I due lavoravano per il ristorante a conduzione familiare Al Magnum in via Emerico Amari che si trova proprio accanto a quello in cui era impiegato la vittima dell’incidente. Dal racconto di Lo Jacono i rapporti tra gli staff dei due locali non erano idilliaci. Samir faceva il buttadentro e pare fosse piuttosto bravo. A tal punto da scaturire l’invidia e la rabbia dei suoi vicini per ogni cliente che entrava nel locale concorrente. Una competizione che avrebbe portato addirittura all’omicidio, avvenuto la notte fra il 3 e il 4 novembre di fronte alle Poste centrali di via Roma.
«Era buono e bravo – racconta Lo Jacono -. Samir e Aly non si rivolgevano la parola.
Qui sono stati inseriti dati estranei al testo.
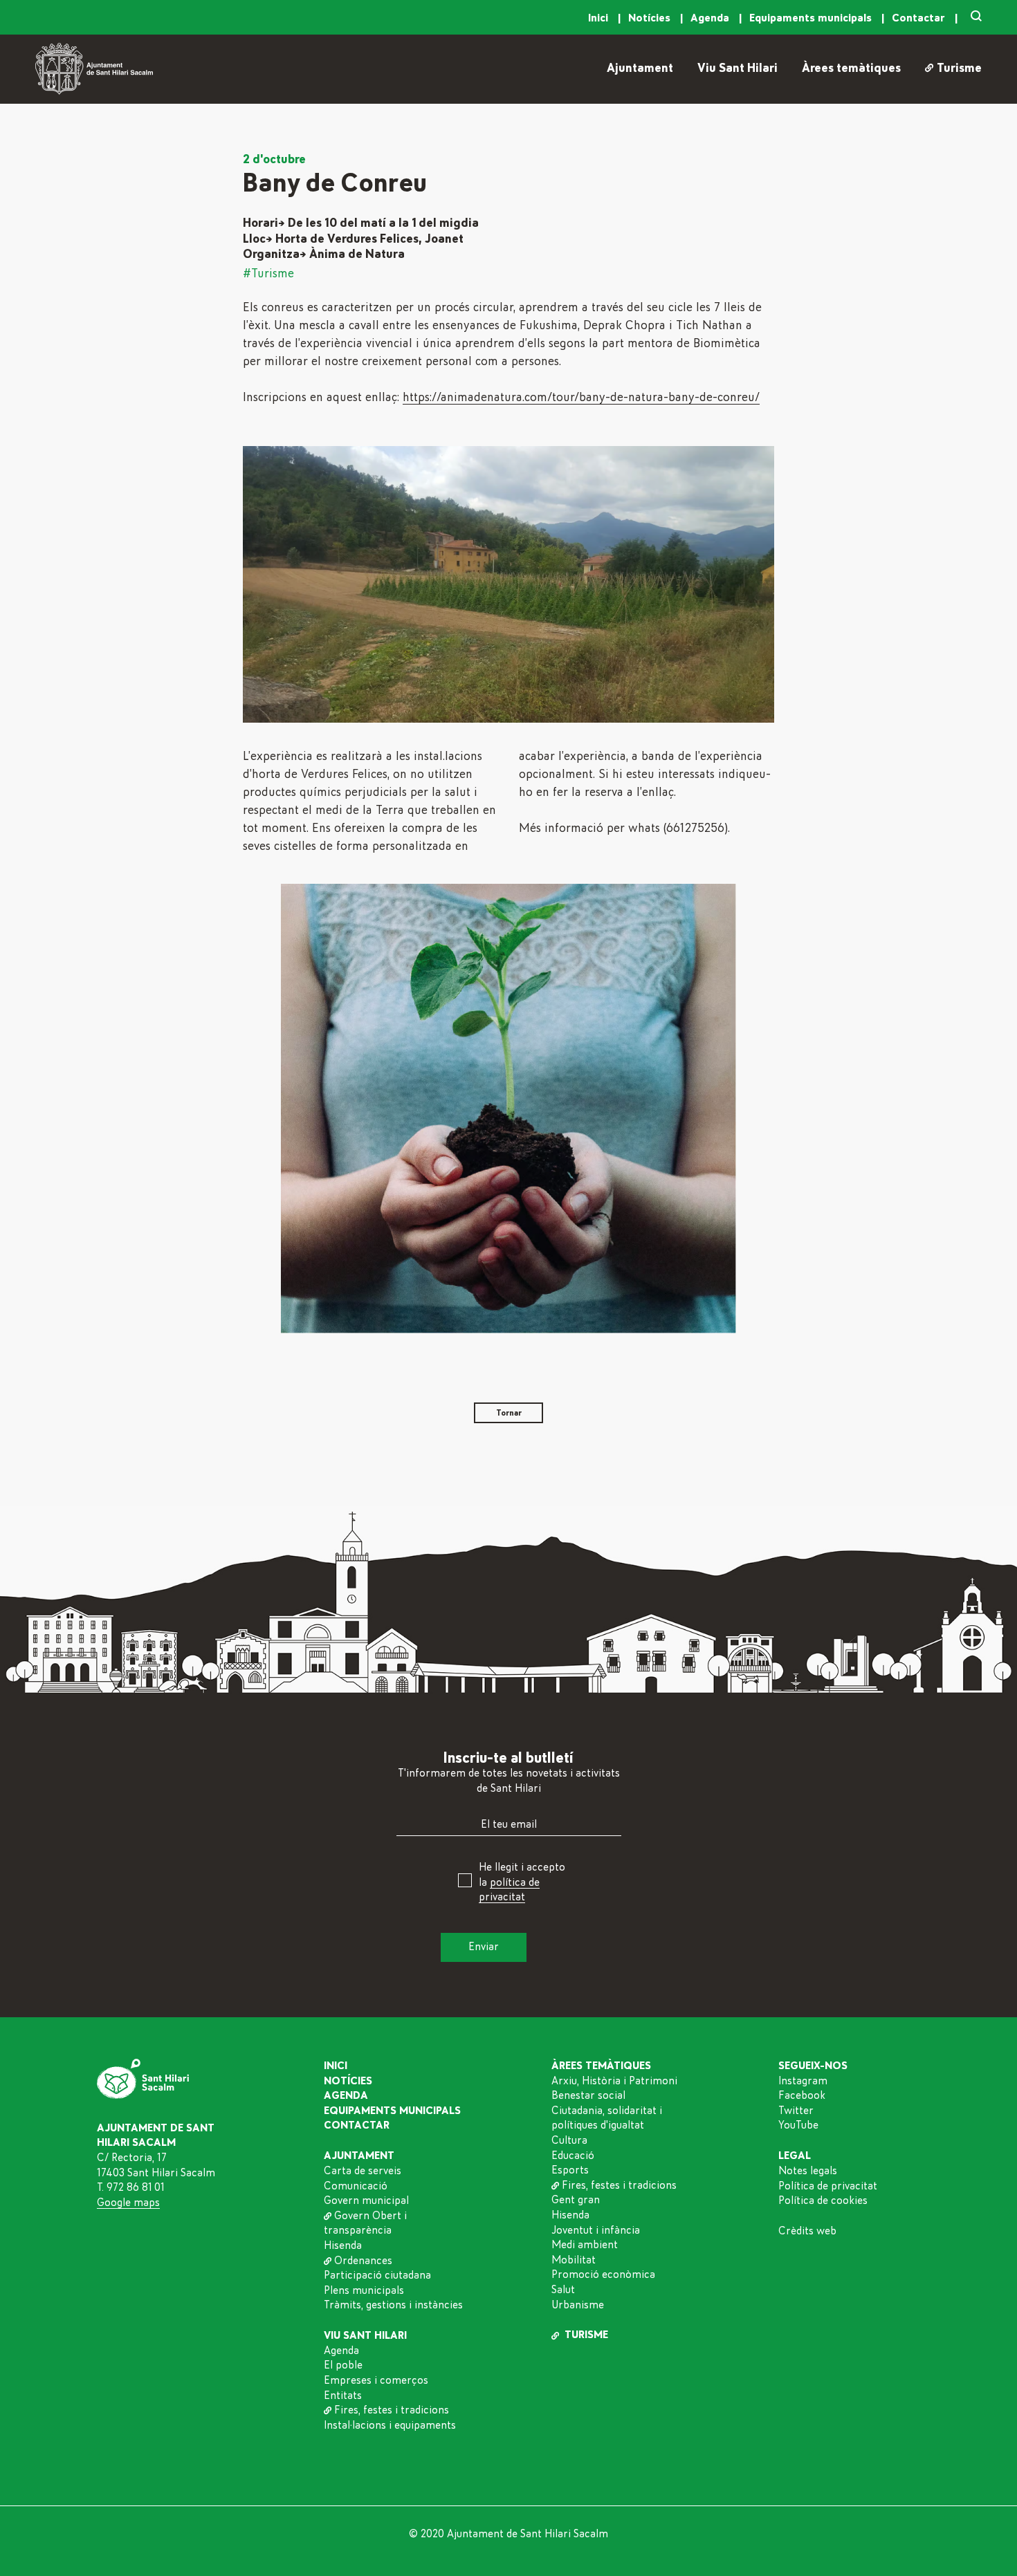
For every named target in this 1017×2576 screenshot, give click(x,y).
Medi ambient (584, 2244)
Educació (572, 2154)
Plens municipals (364, 2289)
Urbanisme (577, 2304)
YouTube (798, 2125)
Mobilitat (573, 2259)
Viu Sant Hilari (737, 68)
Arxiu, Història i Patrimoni (614, 2080)
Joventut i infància (595, 2229)
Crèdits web (807, 2230)
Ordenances (363, 2259)
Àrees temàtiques (851, 68)
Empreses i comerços (376, 2380)
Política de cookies (823, 2200)
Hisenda (343, 2244)
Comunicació (355, 2185)
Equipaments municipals (811, 18)
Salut (563, 2289)
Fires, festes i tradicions (391, 2410)
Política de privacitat (827, 2185)
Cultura (569, 2139)
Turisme (959, 68)
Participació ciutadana (377, 2275)
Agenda (711, 18)
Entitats (343, 2394)
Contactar (920, 18)
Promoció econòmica (603, 2274)
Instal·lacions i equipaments (390, 2424)
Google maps (128, 2201)
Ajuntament (640, 68)
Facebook (801, 2095)
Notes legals (807, 2170)
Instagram (802, 2080)
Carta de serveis (362, 2170)
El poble (343, 2365)
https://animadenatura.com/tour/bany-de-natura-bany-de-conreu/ (581, 397)
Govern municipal (366, 2200)
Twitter (796, 2109)
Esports (570, 2170)
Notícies (650, 18)
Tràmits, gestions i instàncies (393, 2304)
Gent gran (575, 2199)
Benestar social (588, 2095)
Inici (599, 18)
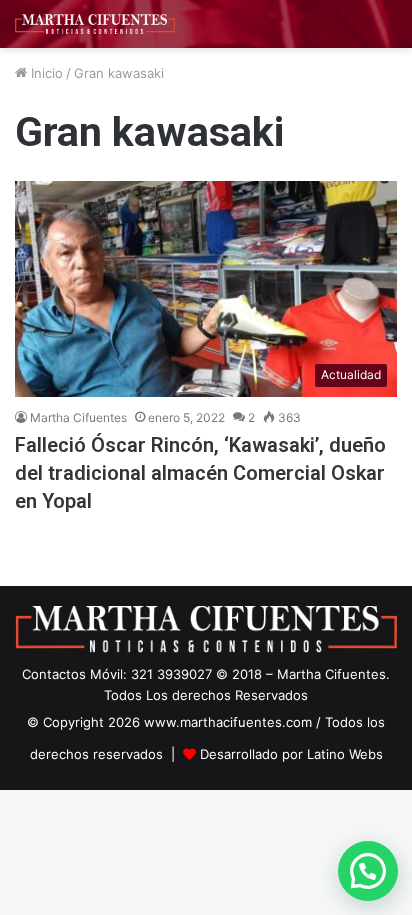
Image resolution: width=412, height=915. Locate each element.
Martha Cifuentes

Mi dicevano che gli Elabed lo guardavano male, atteggiamenti che io stesso ho avuto modo di appurare. Se un turista passava davanti al loro locale e si fermava da noi, cominciavano i problemi. Una volta – continua il cuoco – mio fratello si era accorto che dicevano ai clienti che da noi si mangiava male, gli animi si erano scaldati. Avevano preso a strattonarsi. Quando sono uscito dalla cucina li ho divisi e poi abbiamo parlato per chiudere la questione. Da questo episodio in poi, Samir non mi ha riferito più nulla, ma nell’ultimo periodo sembrava più pensieroso del solito».
La famiglia Elabed, di cui fanno parte i due accusati, gestisce a Palermo tre ristoranti, tra cui Al Magnum. Secondo la ricostruzione dei loro legali – Salvino, Mario e Giada Caputo – i contrasti non erano peró così gravi e le liti non sempre partivano per colpa dei loro assistiti. Anzi, gli Elabed avrebbero provato a sanare i dissapori. Screzi non talmente importanti da scatenare la furia omicida.
Gli avvocati stanno anche cercando di dimostrare che i due inquisiti non stavano cercando di fuggire dopo l’omicidio di Samir. Kamel sarebbe andato due volte in Tunisia, facendo comunque ritorno a Palermo, per far visita ad uno zio malato, mentre Aly Baguera avrebbe avuto il borsone pieno di vestiti al momento dell’arresto perché in casa non aveva spazio per un armadio.
La prossima udienza è fissata per il 17 luglio. I pubblici ministeri mostreranno in tale occasione il video dell’omicidio registrato da una videocamera di videosorveglianza della zona. Si vede un uomo con un giubbotto nero e con un cappuccio in testa che spara tre colpi e scappa via lasciando il giovane tunisino agonizzante a terra. Un frame, secondo gli investigatori, mostrerebbe il volto di Aly Elabed. Ma gli avvocati della difesa sono pronti a smontare l’accusa.